Need some help getting over the baby blues? Check out these easy suggestions to lift your spirits and lose your pregnancy pounds in the process.
You had everything checked and double checked for your baby’s arrival: diapers, wipes, onesies, bottles, car seat and stroller. But how does a mother prepare for postpartum depression? Is there a checklist for dealing with feelings of sadness, irritability, and the emotional ups and downs of being a new mom?

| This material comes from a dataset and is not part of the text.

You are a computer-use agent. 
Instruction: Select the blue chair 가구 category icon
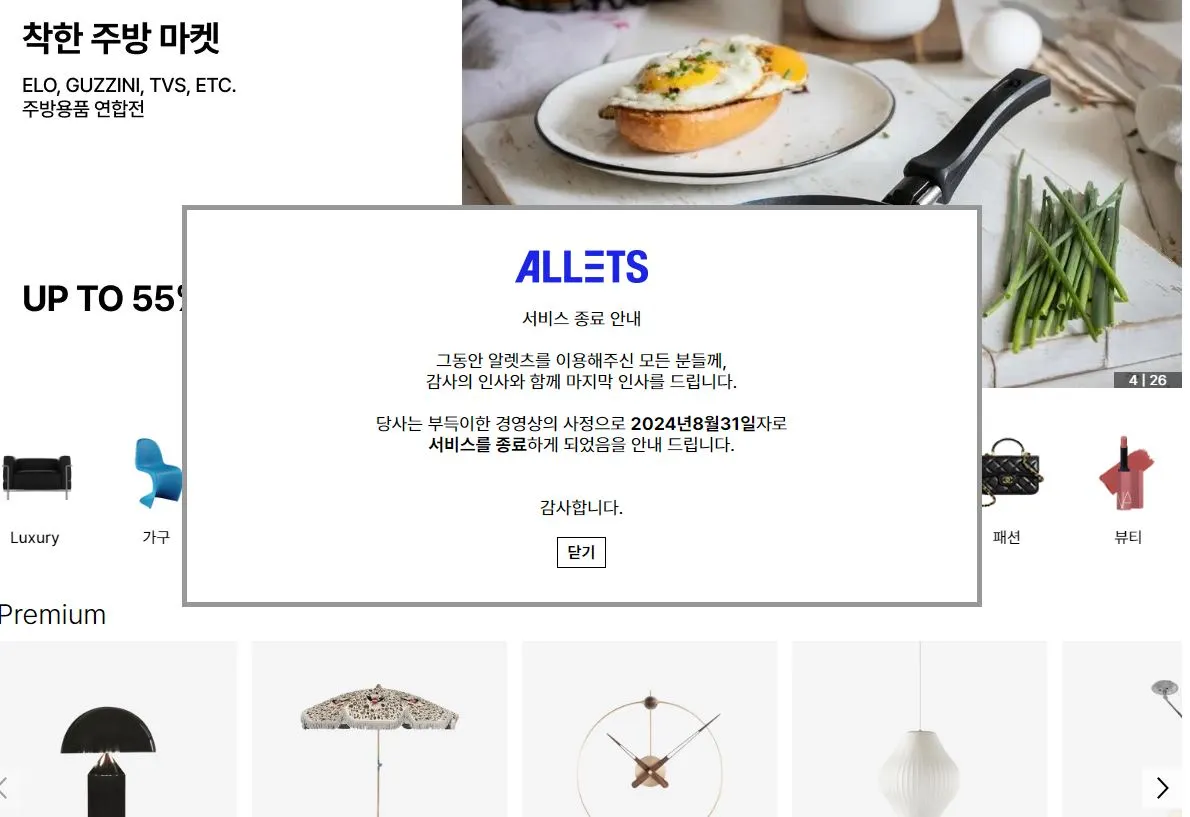(158, 473)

When you’re down, it’s almost impossible to think about losing weight. And those extra pregnancy pounds just add to your anxiety. So here are a few ideas to improve your mood, give you hope, and get you on track to losing weight after baby:
1. Surround yourself with family and friends. Don’t isolate yourself. Ask others for help, both emotionally when you need someone to talk to, and physically when you need someone to help you with baby for an hour while you take a nap.

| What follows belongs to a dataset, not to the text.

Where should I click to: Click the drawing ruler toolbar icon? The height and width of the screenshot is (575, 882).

2. Exercise with a friend. Misery loves company right? Recruit your mom, sister, neighbor or friend to walk around the block with you and baby. Make it a regular weekly appointment and ramp it up as you’re able (move from walking, to walking and jogging, or walking and weight lifting). Make exercise a priority. It’s a proven way to minimize postpartum depression.
3. Take 15 minutes a day for your appearance. Shower, get dressed, and put on a little makeup every day. When you look presentable, it will do wonders for your self esteem. On the other hand, if you look frumpy, you will feel frumpy.
4. Set realistic fitness goals. When you have something to shoot for, you won’t feel hopeless. Make a goal to lose one pound a week. You’ll be encouraged as you see your progress. Moms who set realistic goals do better emotionally than those who don’t.
If your depression lasts for longer than 2 weeks or is very deep, talk with your doctor. The most important thing is to seek help and solutions. You’ve accomplished the massive challenge of childbirth; you can get through this too. You can do it mom!